In summary, with UGC, only the quality of the content created matters. If the creator resembles your brand’s buyer persona, that’s great, but remember, their followers are irrelevant because we don’t want to reach their audience.
#2 The cost is related to content scalability
Collaborations with influencers are not exactly cheap. Professional UGC content (like the one we create at Alteraction) is more affordable and, as a result, it’s easier to scale your social media with it.
For example, an influencer with 300K followers might charge you €5,000 for 1 Instagram post and 1 story, allowing you to run paid ads for the month.
👉 What if we move the same budget to UGC? With €5,000, you can create 8 high-quality UGC videos with different creators, saving around €2,000 for various paid campaign scenarios.
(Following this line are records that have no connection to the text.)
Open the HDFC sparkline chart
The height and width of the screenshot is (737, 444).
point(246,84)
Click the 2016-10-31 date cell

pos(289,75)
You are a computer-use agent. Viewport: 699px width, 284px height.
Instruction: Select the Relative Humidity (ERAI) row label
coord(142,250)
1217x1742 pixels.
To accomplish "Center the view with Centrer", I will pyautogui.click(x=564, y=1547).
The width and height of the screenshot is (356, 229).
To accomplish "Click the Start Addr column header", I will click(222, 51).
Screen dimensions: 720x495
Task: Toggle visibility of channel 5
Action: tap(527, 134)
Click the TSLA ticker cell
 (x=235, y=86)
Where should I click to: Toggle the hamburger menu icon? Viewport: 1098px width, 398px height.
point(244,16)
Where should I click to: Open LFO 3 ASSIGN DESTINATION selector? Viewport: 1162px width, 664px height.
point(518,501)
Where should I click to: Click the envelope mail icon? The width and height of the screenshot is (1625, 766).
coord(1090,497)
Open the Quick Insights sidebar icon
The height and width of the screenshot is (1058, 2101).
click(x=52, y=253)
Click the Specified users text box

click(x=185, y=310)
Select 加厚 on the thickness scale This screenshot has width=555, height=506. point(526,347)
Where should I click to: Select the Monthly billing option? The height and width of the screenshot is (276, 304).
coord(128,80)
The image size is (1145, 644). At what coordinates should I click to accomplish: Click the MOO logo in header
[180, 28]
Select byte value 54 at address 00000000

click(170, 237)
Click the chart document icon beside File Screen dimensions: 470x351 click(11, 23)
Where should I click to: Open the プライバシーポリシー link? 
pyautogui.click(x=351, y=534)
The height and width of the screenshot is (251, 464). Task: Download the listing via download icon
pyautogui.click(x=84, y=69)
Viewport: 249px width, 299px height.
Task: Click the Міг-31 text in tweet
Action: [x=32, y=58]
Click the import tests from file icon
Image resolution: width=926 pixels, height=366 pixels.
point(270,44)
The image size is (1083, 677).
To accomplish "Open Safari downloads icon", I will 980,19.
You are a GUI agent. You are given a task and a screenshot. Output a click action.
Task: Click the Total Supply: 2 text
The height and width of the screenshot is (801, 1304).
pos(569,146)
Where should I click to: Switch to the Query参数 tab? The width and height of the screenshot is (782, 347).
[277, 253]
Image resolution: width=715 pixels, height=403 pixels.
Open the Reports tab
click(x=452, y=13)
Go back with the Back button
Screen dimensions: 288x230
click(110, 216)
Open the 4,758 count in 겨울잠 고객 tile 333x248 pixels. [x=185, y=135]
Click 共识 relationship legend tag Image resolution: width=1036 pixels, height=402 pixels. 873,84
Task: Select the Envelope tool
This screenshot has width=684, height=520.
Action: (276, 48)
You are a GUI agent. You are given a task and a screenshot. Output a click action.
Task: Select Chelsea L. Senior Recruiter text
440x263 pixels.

As you can see, if your goal is to maximize your social media ROI, UGC is a better option than influencer content.
#3 You have more control over the content
Good luck if you want an influencer to meet all the requirements you’ve outlined in the brief.
In fact, one of the advantages of influencer marketing is leveraging each profile’s communication and persuasion skills with their audience. In other words, giving the influencer freedom to create and say what they want, within certain boundaries.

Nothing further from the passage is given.